Finally, I will add three more LFC logs that will be companions to the new fluid-replaced logs.

The LFC log for brine-replaced logs will be always 1 whenever there's sand, because fluid replacement will have acted on all sand points and replaced whatever fluid we had originally with brine. Same thing for LFC_O and LFC_G (LFC for oil and gas-replaced logs): they will always be equal to 2 (oil) or 3 (gas) for all the sand samples. That translates into Python like:


In [8]:
temp_lfc_b = np.zeros(np.shape(logs.VSH))
temp_lfc_b[brine_sand.values | oil_sand.values] = 1  # LFC is 1 when either brine_sand (brine sand flag) or oil_sand (oil) is True
temp_lfc_b[shale.values] = 4                # LFC 4=shale
logs['LFC_B'] = temp_lfc_b

temp_lfc_o = np.zeros(np.shape(logs.VSH))
temp_lfc_o[brine_sand.values | oil_sand.values] = 2  # LFC is now 2 when there's sand (brine_sand or oil_sand is True)
temp_lfc_o[shale.values] = 4                # LFC 4=shale
logs['LFC_O'] = temp_lfc_o

temp_lfc_g = np.zeros(np.shape(logs.VSH))
temp_lfc_g[brine_sand.values | oil_sand.values] = 3  # LFC 3=gas sand
temp_lfc_g[shale.values] = 4                # LFC 4=shale
logs['LFC_G'] = temp_lfc_g

And this is the same summary plot that I have used above, updated to show the fluid changes in the elastic logs Ip and Vp/Vs. It is also zoomed into the reservoir between 2150 and 2200 m, and the LFC log is the original one, i.e. it reflects the insitu case.


In [9]:
import matplotlib.colors as colors
#      0=undef   1=bri  2=oil   3=gas 4=shale
ccc = ['#B3B3B3','blue','green','red','#996633',]
cmap_facies = colors.ListedColormap(ccc[0:len(ccc)], 'indexed')

ztop = 2150; zbot = 2200
ll = logs.ix[(logs.DEPTH>=ztop) & (logs.DEPTH<=zbot)]

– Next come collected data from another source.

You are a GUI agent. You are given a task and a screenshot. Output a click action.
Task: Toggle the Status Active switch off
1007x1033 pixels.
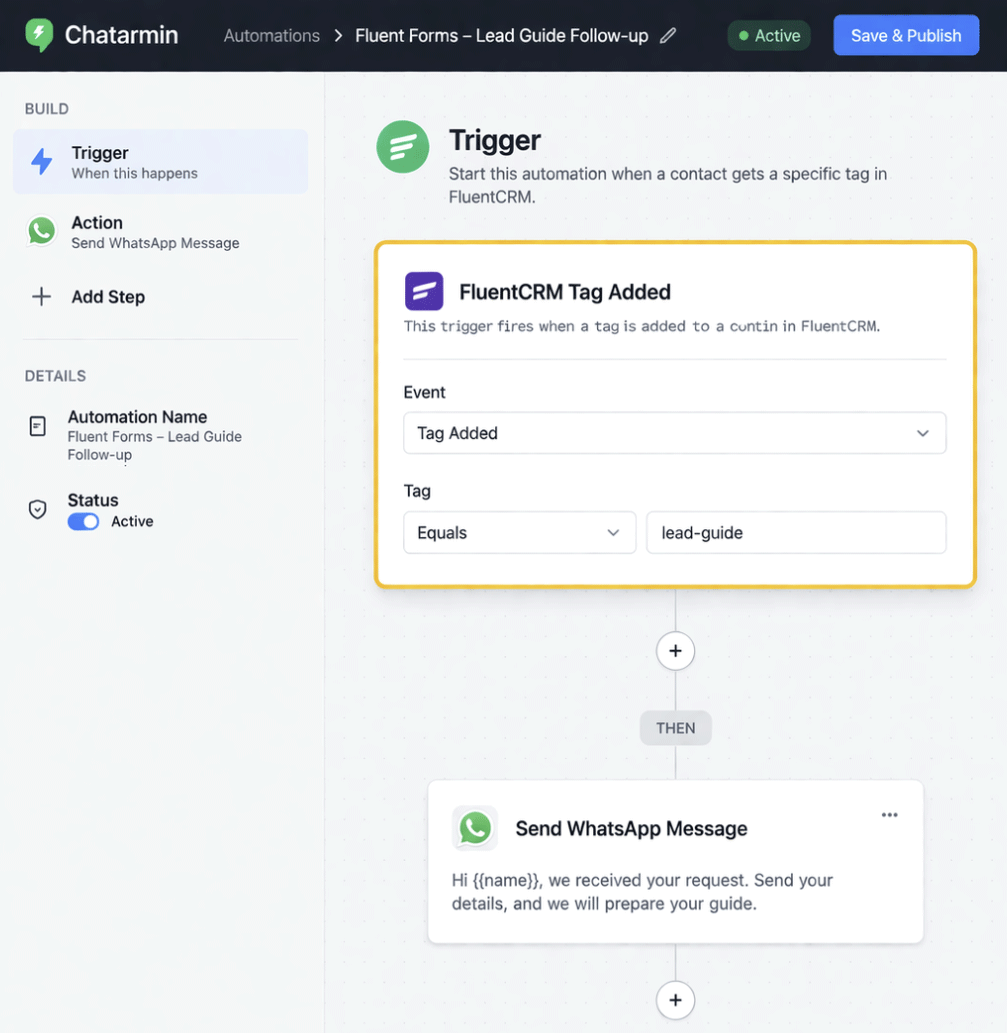coord(83,522)
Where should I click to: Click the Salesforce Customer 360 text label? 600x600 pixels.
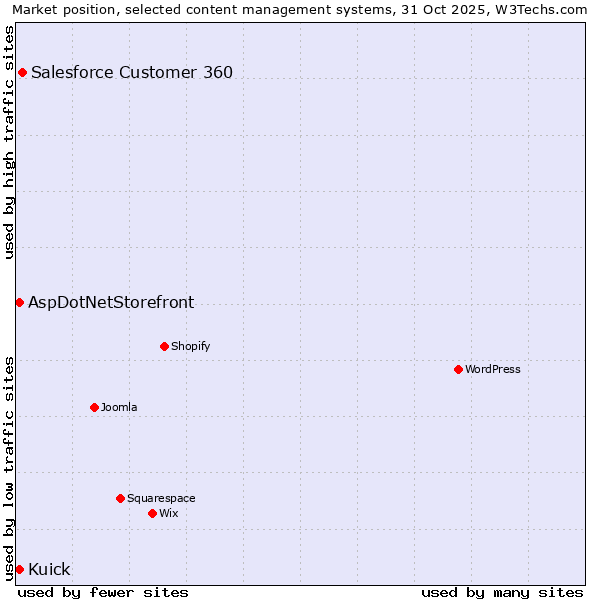pyautogui.click(x=132, y=72)
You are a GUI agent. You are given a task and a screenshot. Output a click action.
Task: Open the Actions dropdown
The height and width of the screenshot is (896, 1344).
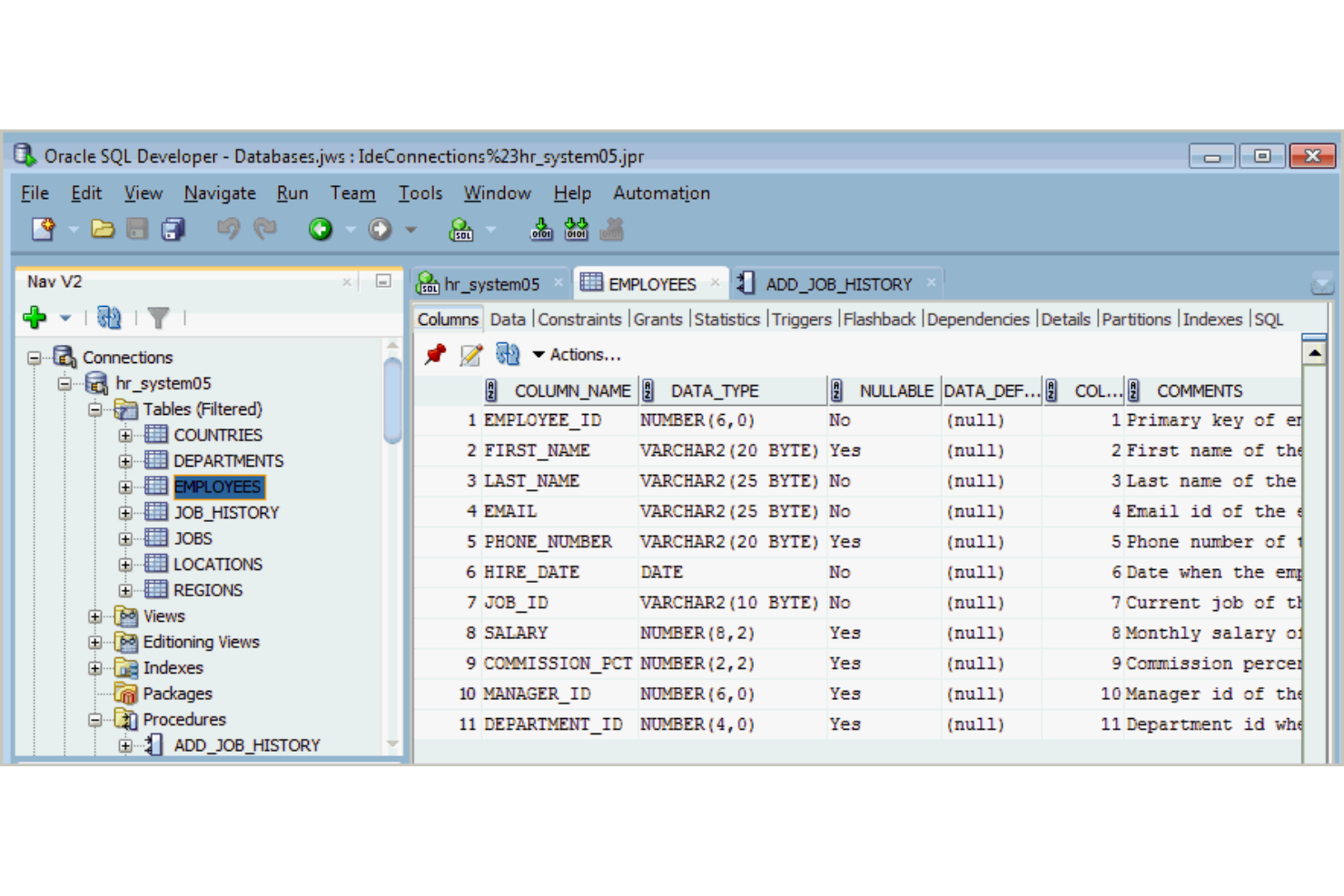[578, 355]
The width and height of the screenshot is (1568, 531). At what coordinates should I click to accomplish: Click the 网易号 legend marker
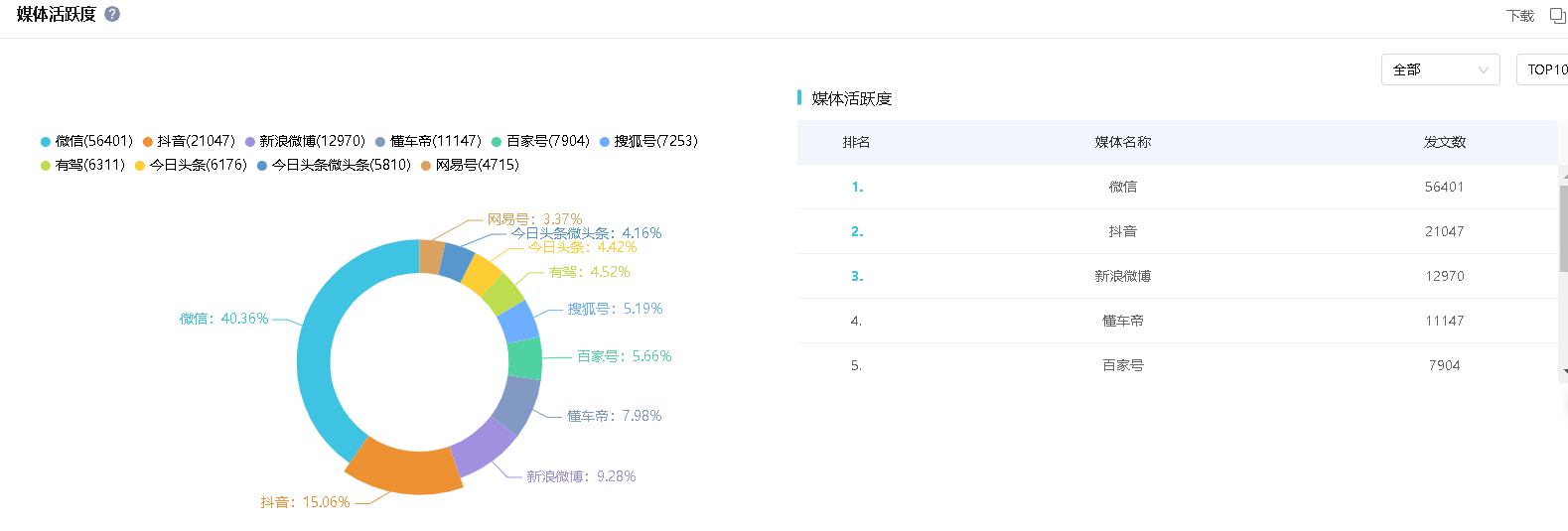pos(426,166)
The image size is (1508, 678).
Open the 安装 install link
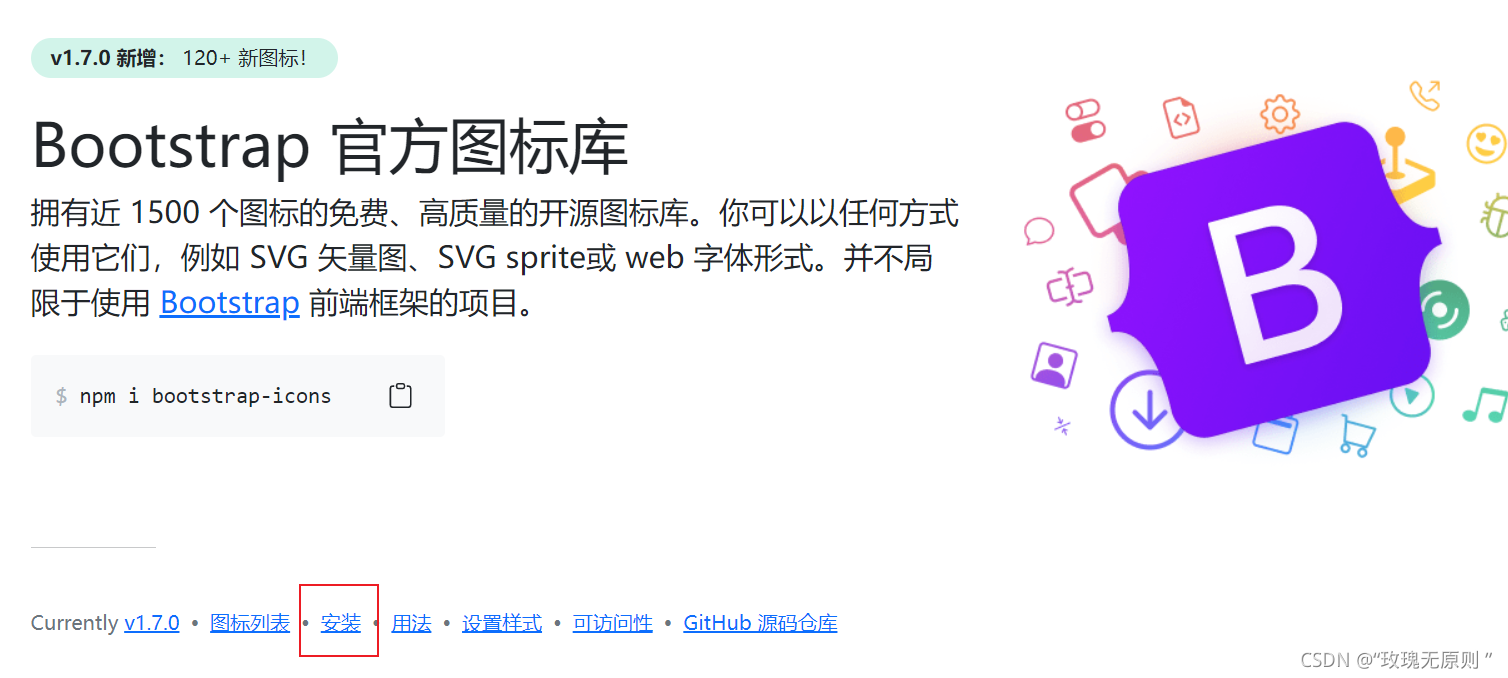(x=341, y=623)
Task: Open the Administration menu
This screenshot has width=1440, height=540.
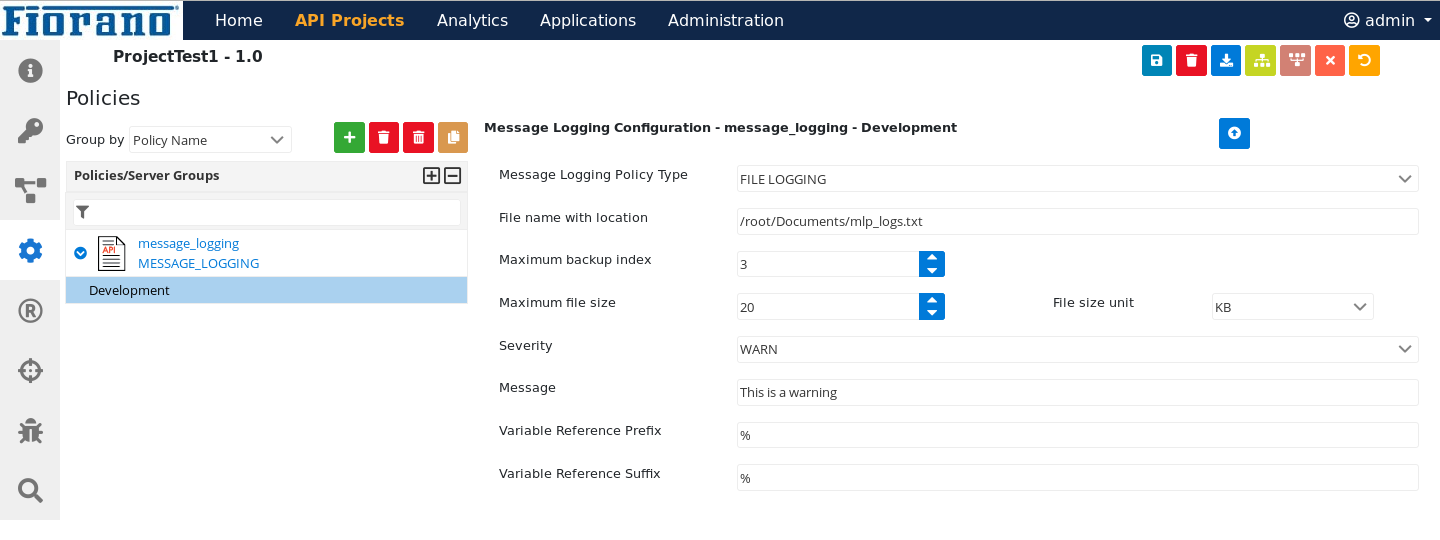Action: click(726, 20)
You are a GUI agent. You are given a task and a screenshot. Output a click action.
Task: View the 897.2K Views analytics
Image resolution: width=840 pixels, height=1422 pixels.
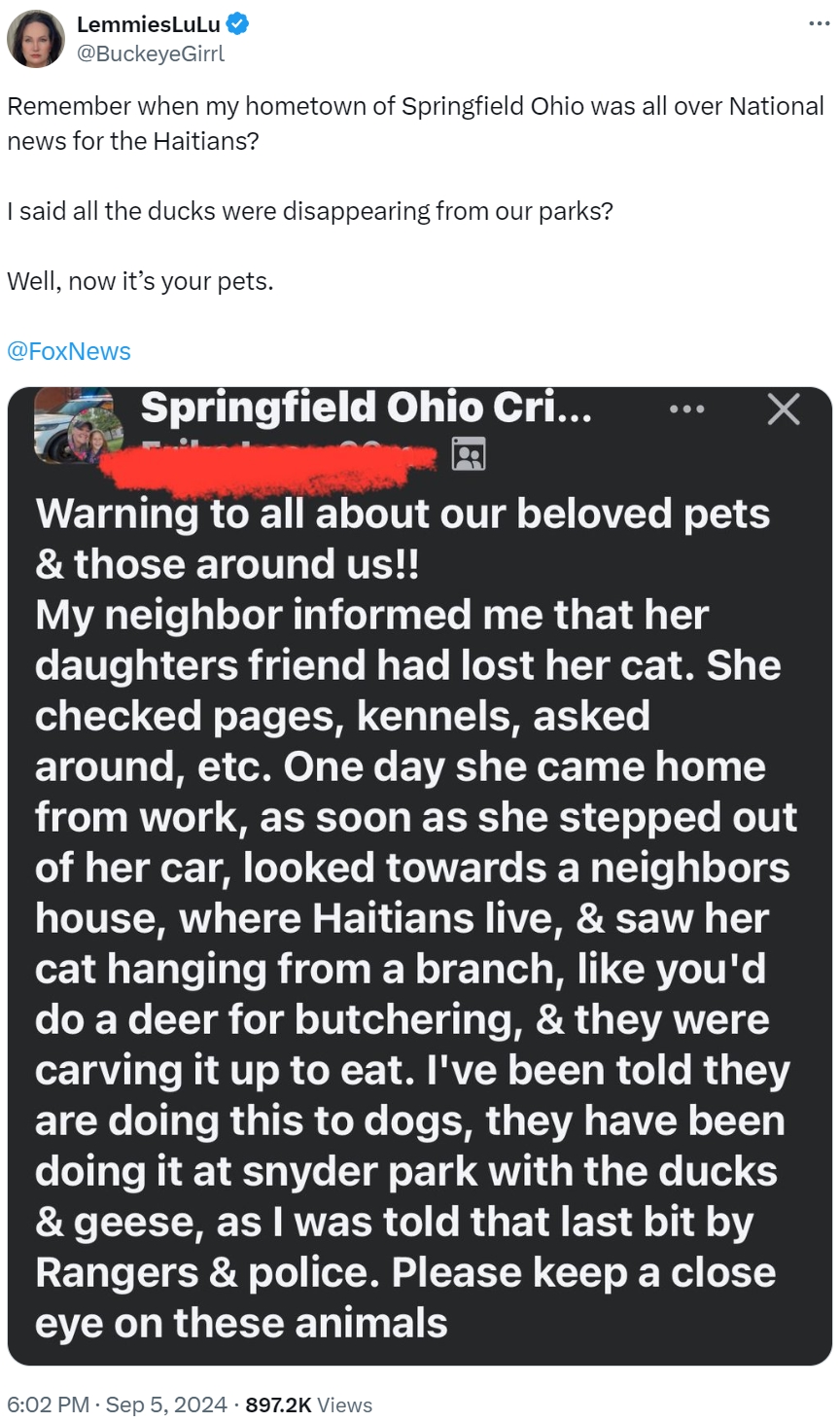309,1404
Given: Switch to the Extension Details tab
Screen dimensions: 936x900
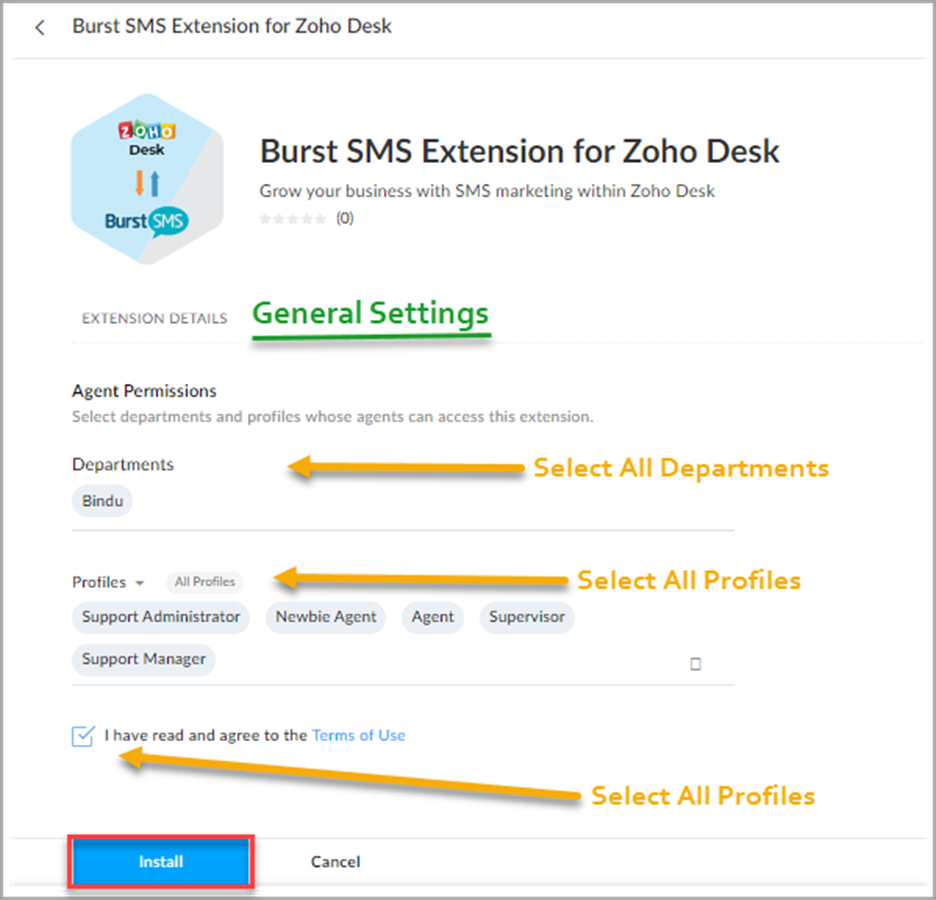Looking at the screenshot, I should 155,319.

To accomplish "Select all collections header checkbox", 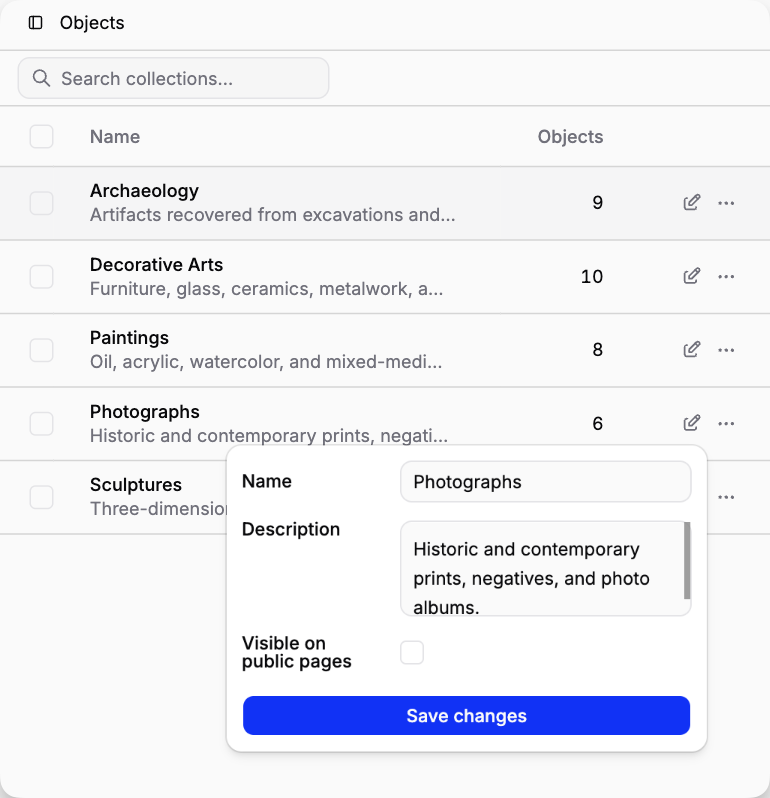I will tap(41, 136).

cluster=np.repeat(np.expand_dims(ll['LFC'].values,1),100,1)

f, ax = plt.subplots(nrows=1, ncols=4, figsize=(8, 12))
ax[0].plot(ll.VSH, ll.DEPTH, '-g', label='Vsh')
ax[0].plot(ll.SW, ll.DEPTH, '-b', label='Sw')
ax[0].plot(ll.PHI, ll.DEPTH, '-k', label='phi')
ax[1].plot(ll.IP_FRMG, ll.DEPTH, '-r')
ax[1].plot(ll.IP_FRMB, ll.DEPTH, '-b')
ax[1].plot(ll.IP, ll.DEPTH, '-', color='0.5')
ax[2].plot(ll.VPVS_FRMG, ll.DEPTH, '-r')
ax[2].plot(ll.VPVS_FRMB, ll.DEPTH, '-b')
ax[2].plot(ll.VPVS, ll.DEPTH, '-', color='0.5')
im=ax[3].imshow(cluster, interpolation='none', aspect='auto',cmap=cmap_facies,vmin=0,vmax=4)

cbar=plt.colorbar(im, ax=ax[3])
# cbar.set_label('0=undef,1=brine,2=oil,3=gas,4=shale')
# cbar.set_ticks(range(0,4+1)); 
cbar.set_label((12*' ').join(['undef', 'brine', 'oil', 'gas', 'shale']))
cbar.set_ticks(range(0,1)); cbar.set_ticklabels('')

for i in ax[:-1]:
    i.set_ylim(ztop,zbot)
    i.invert_yaxis()
    i.grid()
    i.locator_params(axis='x', nbins=4)
ax[0].legend(fontsize='small', loc='lower right')
ax[0].set_xlabel("Vcl/phi/Sw"),    ax[0].set_xlim(-.1,1.1)
ax[1].set_xlabel("Ip [m/s*g/cc]"), ax[1].set_xlim(3000,9000)
ax[2].set_xlabel("Vp/Vs"),         ax[2].set_xlim(1.5,3)
ax[3].set_xlabel('LFC')
ax[1].set_yticklabels([]); ax[2].set_yticklabels([]); ax[3].set_yticklabels([]); ax[3].set_xticklabels([]);


Let's have a look at the results in the Ip versus Vp/Vs crossplot domain; I will now plot 4 different plots to compare the initial situation to the results of the 4 fluid replacements:


In [10]:
f, ax = plt.subplots(nrows=1, ncols=4, sharey=True, sharex=True, figsize=(16, 4))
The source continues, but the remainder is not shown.